I am the parent of a student who has accepted admission to Purdue’s Exploratory program, Honor’s college, after applying to Mechanical Engineering at Purdue. My son objective is to study ME. The dilemma is, should my son attend Purdue and take his chance on being able to secure acceptance as a sophomore to ME, or should he attend UC Irvine (in-state) where he was accepted to ME? Any thoughts on how to compare the two programs, as well as insights or experience in transferring/changing major to engineering at Purdue, would be greatly appreciated.
It completely depends on a few factors:
-Your financial situation: Purdue would be about 15k more a year assuming no financial aid from either school.
-Your son’s motivation to succeed: He would need to work hard to prove to Purdue that he should be in their engineering program, whereas he is already guaranteed to study it at UC Irvine.
-Which school your son likes better and will be happier at. Purdue is far from CA. Is distance something he wants?
As far as rankings go, Purdue is probably ranked a lot higher in engineering, but UC Irvine is a top public school. I think he would find success at either school. I would take the above points into consideration over ranking–especially the school he would be happier at. If he is happy, success is bound to follow.

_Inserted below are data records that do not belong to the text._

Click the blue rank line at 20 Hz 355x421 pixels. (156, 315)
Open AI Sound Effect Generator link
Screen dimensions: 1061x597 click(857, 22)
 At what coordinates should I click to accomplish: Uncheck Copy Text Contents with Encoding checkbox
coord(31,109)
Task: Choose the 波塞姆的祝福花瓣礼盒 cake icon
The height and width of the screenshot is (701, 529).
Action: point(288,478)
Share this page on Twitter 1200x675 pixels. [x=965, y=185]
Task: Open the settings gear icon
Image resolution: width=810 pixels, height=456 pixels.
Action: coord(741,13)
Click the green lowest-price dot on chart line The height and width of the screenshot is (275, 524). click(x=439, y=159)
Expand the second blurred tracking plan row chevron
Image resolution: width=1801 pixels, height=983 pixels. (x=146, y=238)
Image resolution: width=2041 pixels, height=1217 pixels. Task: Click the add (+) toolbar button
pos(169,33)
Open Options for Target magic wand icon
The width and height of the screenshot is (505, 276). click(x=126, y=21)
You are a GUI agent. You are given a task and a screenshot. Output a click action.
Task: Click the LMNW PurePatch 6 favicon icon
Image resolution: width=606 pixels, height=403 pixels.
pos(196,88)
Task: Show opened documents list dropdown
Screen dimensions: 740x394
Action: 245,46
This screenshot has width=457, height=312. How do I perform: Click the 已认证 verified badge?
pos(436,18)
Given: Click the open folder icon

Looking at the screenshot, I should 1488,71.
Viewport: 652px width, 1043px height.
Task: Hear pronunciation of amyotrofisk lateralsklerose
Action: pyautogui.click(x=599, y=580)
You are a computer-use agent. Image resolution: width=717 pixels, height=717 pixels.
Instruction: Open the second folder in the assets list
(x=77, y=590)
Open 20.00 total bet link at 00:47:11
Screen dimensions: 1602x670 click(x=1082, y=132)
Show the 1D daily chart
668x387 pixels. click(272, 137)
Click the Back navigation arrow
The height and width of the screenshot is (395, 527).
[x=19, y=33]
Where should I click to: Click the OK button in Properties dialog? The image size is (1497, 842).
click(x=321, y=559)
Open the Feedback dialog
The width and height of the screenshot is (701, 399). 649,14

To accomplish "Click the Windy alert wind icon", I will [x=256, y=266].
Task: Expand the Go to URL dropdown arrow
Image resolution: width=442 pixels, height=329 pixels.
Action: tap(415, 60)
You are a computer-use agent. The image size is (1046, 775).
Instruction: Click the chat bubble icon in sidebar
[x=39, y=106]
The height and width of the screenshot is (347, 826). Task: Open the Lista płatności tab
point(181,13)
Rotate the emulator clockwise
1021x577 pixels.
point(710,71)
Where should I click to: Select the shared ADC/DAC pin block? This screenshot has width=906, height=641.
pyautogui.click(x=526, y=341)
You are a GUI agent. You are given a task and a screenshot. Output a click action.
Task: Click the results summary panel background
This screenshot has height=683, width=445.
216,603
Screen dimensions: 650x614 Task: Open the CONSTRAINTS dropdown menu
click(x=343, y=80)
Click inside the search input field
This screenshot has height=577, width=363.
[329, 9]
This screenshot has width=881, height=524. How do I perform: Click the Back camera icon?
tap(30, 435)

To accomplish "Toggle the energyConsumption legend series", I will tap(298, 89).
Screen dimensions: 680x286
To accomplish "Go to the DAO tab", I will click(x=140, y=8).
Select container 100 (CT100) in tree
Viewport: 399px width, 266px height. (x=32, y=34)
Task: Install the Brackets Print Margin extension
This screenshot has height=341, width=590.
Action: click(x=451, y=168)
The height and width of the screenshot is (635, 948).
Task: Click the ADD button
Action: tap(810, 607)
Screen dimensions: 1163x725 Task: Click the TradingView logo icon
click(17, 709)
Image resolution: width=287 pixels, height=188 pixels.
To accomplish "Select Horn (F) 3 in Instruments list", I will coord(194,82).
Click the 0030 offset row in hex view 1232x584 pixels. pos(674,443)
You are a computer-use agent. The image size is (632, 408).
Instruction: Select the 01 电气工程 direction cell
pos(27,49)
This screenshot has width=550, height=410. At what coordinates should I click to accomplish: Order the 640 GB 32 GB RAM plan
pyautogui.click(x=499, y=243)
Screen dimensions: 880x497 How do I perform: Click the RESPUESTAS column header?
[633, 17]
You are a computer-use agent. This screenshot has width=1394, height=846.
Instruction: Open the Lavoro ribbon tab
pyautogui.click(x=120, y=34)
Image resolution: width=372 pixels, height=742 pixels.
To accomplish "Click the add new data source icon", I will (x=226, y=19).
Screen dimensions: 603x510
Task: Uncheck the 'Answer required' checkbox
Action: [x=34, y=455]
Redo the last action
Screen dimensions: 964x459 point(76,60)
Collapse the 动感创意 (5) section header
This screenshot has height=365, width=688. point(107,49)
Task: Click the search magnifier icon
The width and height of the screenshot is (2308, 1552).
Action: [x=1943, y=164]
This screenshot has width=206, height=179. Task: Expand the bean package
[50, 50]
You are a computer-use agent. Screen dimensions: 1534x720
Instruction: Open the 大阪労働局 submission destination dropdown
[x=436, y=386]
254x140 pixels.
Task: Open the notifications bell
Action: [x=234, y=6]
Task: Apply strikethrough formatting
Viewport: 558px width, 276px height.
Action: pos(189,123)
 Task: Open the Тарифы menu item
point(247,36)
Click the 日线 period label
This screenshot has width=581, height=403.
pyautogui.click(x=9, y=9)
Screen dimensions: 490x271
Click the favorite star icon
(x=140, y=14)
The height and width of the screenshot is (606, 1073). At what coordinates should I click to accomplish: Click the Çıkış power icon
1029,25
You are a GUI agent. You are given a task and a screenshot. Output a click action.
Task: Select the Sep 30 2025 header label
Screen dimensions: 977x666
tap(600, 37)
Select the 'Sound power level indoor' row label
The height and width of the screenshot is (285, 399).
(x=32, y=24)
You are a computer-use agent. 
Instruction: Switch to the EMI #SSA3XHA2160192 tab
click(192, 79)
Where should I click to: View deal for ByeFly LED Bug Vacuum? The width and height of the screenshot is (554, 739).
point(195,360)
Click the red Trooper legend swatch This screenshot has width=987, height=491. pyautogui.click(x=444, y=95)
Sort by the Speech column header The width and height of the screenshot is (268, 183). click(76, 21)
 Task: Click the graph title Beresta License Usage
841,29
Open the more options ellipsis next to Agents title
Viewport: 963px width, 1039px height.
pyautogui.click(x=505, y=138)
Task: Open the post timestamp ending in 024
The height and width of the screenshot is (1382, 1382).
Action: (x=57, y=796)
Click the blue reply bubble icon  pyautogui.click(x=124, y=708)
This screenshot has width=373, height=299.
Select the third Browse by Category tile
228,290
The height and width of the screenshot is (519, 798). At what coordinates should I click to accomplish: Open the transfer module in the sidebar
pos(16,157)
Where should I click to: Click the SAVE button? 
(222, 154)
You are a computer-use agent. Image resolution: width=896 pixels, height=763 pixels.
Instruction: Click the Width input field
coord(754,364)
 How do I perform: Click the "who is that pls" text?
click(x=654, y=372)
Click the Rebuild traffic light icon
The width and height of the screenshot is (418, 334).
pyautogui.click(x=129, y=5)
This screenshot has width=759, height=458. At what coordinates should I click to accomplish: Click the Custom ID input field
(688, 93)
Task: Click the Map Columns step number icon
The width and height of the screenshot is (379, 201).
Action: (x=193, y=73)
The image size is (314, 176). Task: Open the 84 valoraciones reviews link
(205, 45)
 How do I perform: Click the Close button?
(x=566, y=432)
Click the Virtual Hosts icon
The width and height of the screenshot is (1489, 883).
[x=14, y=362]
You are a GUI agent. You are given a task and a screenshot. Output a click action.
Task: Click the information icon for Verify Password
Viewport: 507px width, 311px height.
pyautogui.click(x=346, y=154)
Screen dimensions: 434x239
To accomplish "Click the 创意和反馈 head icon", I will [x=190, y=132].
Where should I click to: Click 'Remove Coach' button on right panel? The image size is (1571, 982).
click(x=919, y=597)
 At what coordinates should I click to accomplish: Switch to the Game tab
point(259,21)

As far as transferring at Purdue: I have visited multiple times, and I heard multiple times that engineering is the most difficult to transfer into. Purdue requires every engineering student to take First Year Engineering, so my guess is that your son would graduate in 5 years if he were to transfer into engineering because he would need to complete FYE before he can even think about taking ME classes. This is what I gathered, but if you want to be certain, you should email or call the engineering undergraduate admissions guy. My experiences with communicating with Purdue have been great. They definitely had the students’ best interest.
Thanks you so much for taking the time and providing such a thoughtful response and good advice.